Real Gone by Tom Waits

Definitely part of the original idea was to do something somewhere between surreal and rural. We call it surrural. That's what these songs are -- surrural. There's an element of something old about them, and yet it's kind of disorienting, because it's not an old record by an old guy.

--Tom Waits, 1999
Since Jonathan Strahan has been writing about R.E.M.'s rather bland new album, I thought I would say a few words here about Real Gone, the new album from Tom Waits.

If you have heard Waits previously and found his voice -- which sounds like Bob Dylan chewing on a carburetor -- off-putting, then you will not like this album, because most of the songs here are noisy and raw. Waits growls and screams and grunts and moans relentlessly through the first five tracks, letting up only for a moment with How's It Gonna End. This is industrial Waits -- surruralist prayers hung on the wall of a munitions factory, their rhythms collated in a dadabase of grunge.

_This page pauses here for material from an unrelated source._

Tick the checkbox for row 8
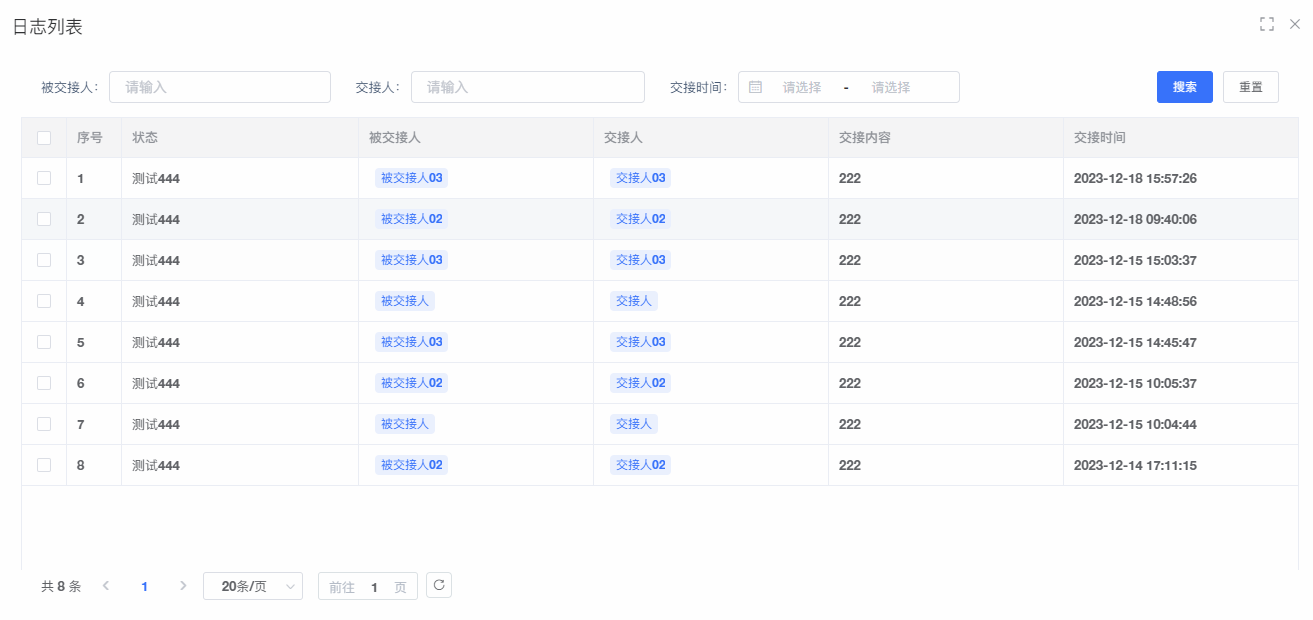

To someone who doesn't appreciate Waits, it's impossible to explain his appeal. Yes, we can praise his lyrics, and even his melodies (when he chooses to have them). But how to explain the thrill his voice conveys, how to explain that "Hoist That Rag" moved me both to laughter and tears? Music goes to the limbic system, it bypasses reason, it spits on our epistemologies.

So let me just say here that, once again, the lyrics Waits has come up with (in collaboration with his wife, Kathleen Brennan), are phenomenal and surprising -- the lines "Smoke is blacking out the sun/ At night I pray and clean my gun" from the aforementioned "Hoist That Rag" are, perhaps to me alone, simultaneously hilarious and haunting.

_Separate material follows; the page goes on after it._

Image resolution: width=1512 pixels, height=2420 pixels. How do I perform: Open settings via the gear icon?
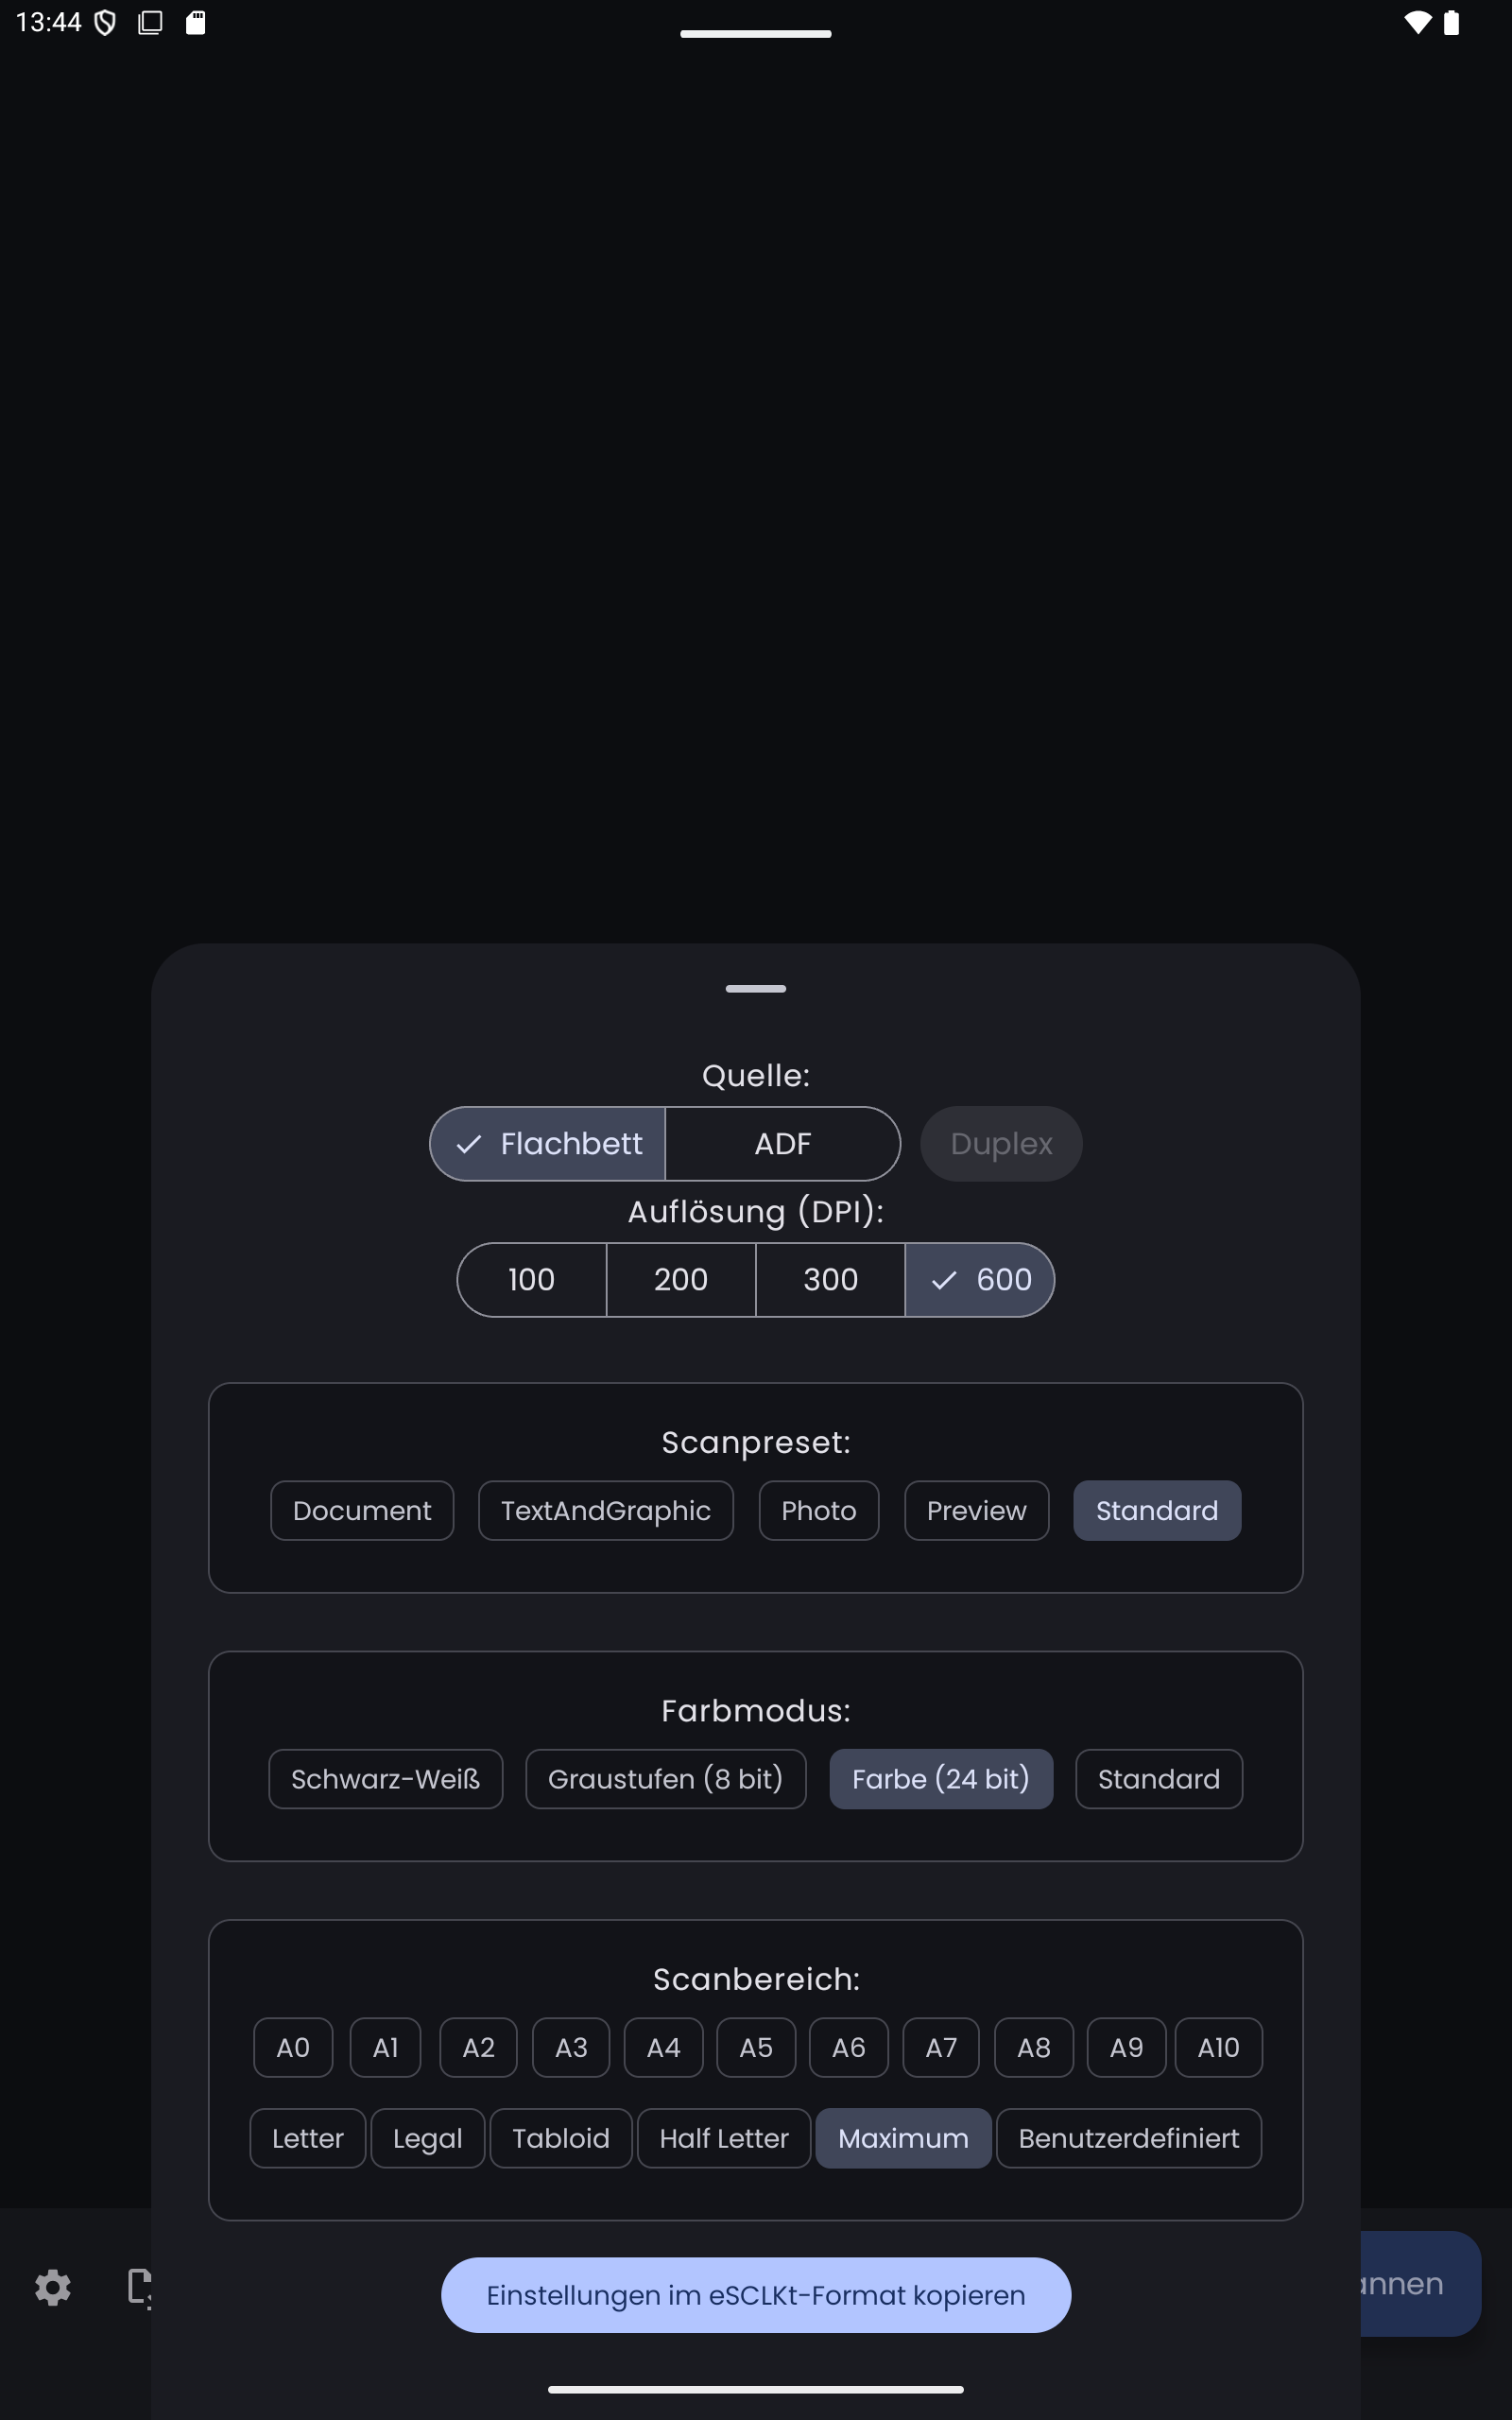click(53, 2287)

Guns and God appear as often on this album as at a Republican Convention. "You know I feel like a/ Preacher waving a gun around", "He had a bullet-proof smile", "God took the stars and he tossed 'em", etc. Death appears a lot, too, especially in the song "Dead and Lovely", which is a kind of gothic torch song, perfect for a David Lynch movie, with the chorus: "But now she's dead/ She's so dead forever/ Dead and lovely now."

"Circus" is a spoken-word piece, similar to "What's He Building?" from Mule Variations. It's a familiar enough track, harking back to the proto-Beat songs of the '70s albums.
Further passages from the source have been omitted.